→ Texte fourni:
Intervention de Julien Aubert

Séance en hémicycle du jeudi 21 juin 2018 à 21h30
Défense du droit de propriété — Discussion générale

Photo issue du site de l'Assemblée nationale ou de WikipediaJulien Aubert, rapporteur de la commission des affaires économiques :

Je ne vous accuse pas, ce n'est qu'un exemple ! Je reprends : supposons qu'un député ou un maire soit condamné pour violences conjugales, et perde ses droits civiques. Or le droit de participer à la vie politique en votant ou en se présentant à une élection est une liberté constitutionnelle importante. Dans ce cas, on admet que le juge puisse vous en priver en prononçant une peine accessoire. Il est donc tout à fait possible de prononcer une peine complémentaire privant une personne d'un droit, de manière accessoire à sa condamnation pour un délit précis. Je comprends que cela fasse débat, car c'est une question profonde, je l'ai reconnu tout à l'heure ; cependant, pour ma part, je considère que cela se justifie tout à fait car ne sont visés que des occupants de mauvaise foi.

J'en viens à ce que certains ont appelé « inversion de la charge de la preuve » ou « présomption de culpabilité ». M. Vuilletet a fait une belle démonstration à ce propos. Mais il n'y a là aucune présomption de culpabilité ! Encore une fois, prenons un exemple : si, alors que vous êtes au volant d'une voiture, un policier vous demande de prouver que vous détenez le permis de conduire, cela ne signifie pas qu'il présume votre culpabilité, mais qu'il cherche à vérifier si vous êtes dans votre droit. On peut toujours essayer d'habiller cette question de grands principes juridiques, mais elle se ramène à cela : avoir un titre, exactement comme lorsqu'on demande au propriétaire de justifier d'un titre de propriété.

L'un d'entre vous m'a dit que les dispositions visant à lutter contre les marchands de sommeil risqueraient de s'appliquer à des personnes s'imaginant de bonne foi être les locataires légitimes d'un logement. Mais je vous rappelle que le délit que nous voulons créer frapperait uniquement les gens qui sont de mauvaise foi ! Les victimes d'un escroc, d'un marchand de sommeil, ne seront pas poursuivies. Cela ne fait du reste pas obstacle aux autres dispositions visant à lutter contre les logements insalubres, qui relèvent d'un autre régime juridique.

→ Données disponibles:
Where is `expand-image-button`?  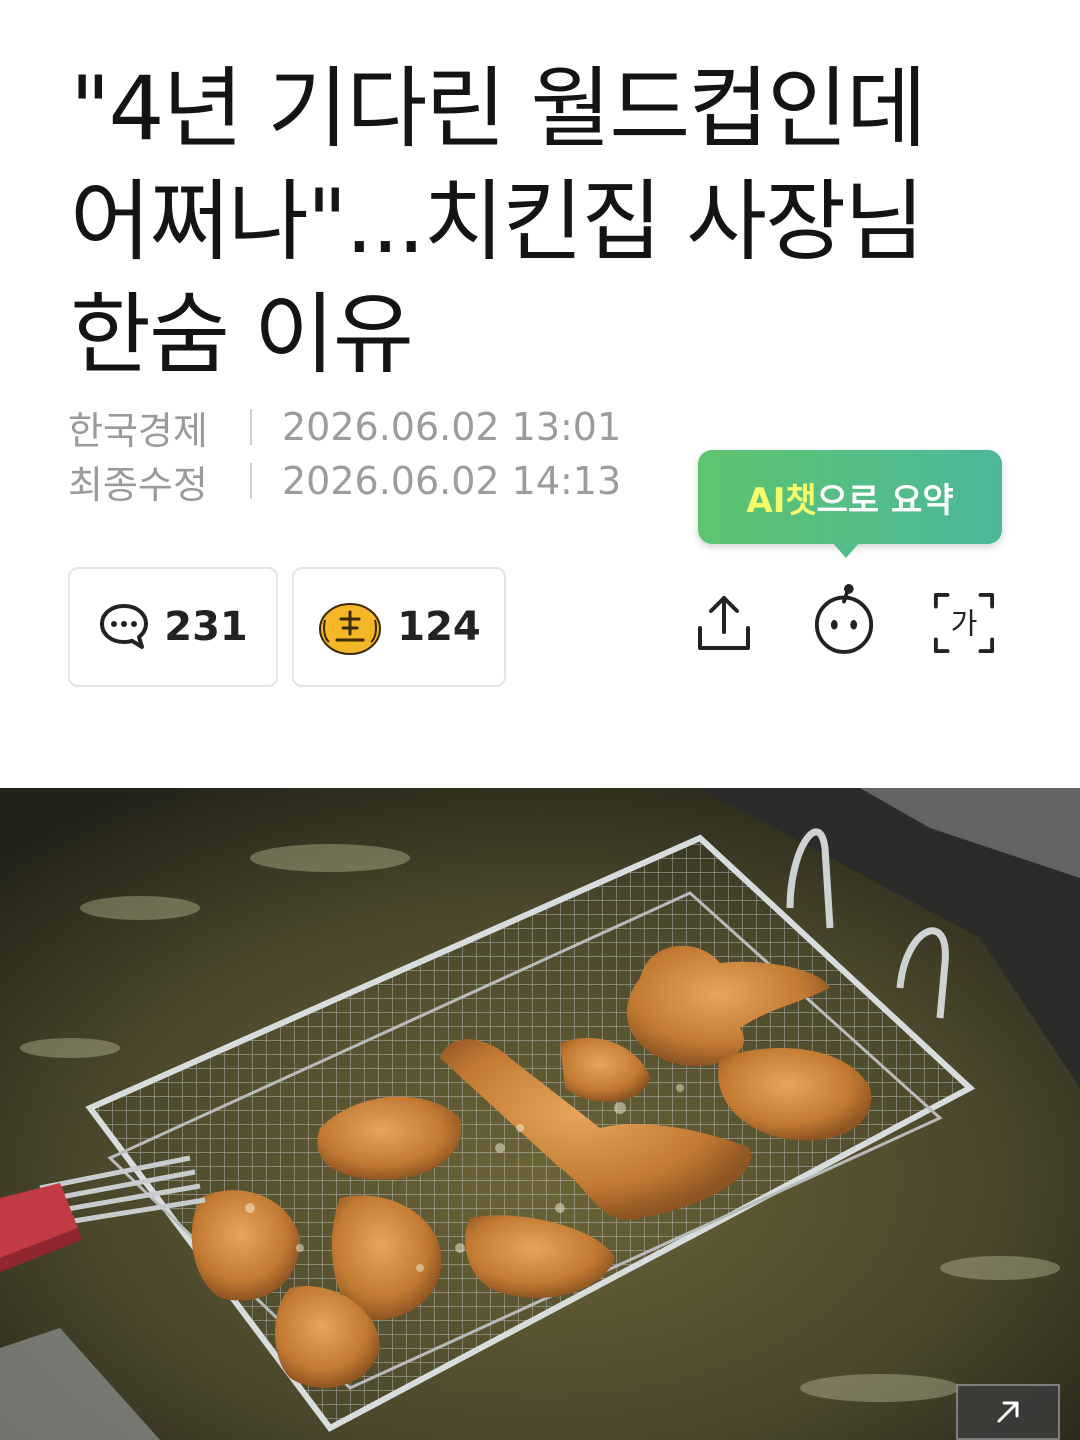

→ Consigne 1:
Traduisez en anglais cette phrase de l'intervention de Julien Aubert : « Les victimes d'un escroc, d'un marchand de sommeil, ne seront pas poursuivies. »
→ Consigne 2:
Dans l'intervention de Julien Aubert, recopiez le passage compris entre « Je ne vous accuse » et « de mauvaise foi. », bornes incluses, en substituant « tribunal » à « juge ».
→ Consigne 3:
D'après l'intervention de Julien Aubert, quelles personnes le délit que les députés veulent créer frapperait-il uniquement ?
Les données n'ont aucune utilité ici.

→ Corrigé détaillé 1:
The victims of a swindler, of a slumlord, will not be prosecuted.

→ Corrigé détaillé 2:
Je ne vous accuse pas, ce n'est qu'un exemple ! Je reprends : supposons qu'un député ou un maire soit condamné pour violences conjugales, et perde ses droits civiques. Or le droit de participer à la vie politique en votant ou en se présentant à une élection est une liberté constitutionnelle importante. Dans ce cas, on admet que le tribunal puisse vous en priver en prononçant une peine accessoire. Il est donc tout à fait possible de prononcer une peine complémentaire privant une personne d'un droit, de manière accessoire à sa condamnation pour un délit précis. Je comprends que cela fasse débat, car c'est une question profonde, je l'ai reconnu tout à l'heure ; cependant, pour ma part, je considère que cela se justifie tout à fait car ne sont visés que des occupants de mauvaise foi.

→ Corrigé détaillé 3:
Il frapperait uniquement les gens de mauvaise foi.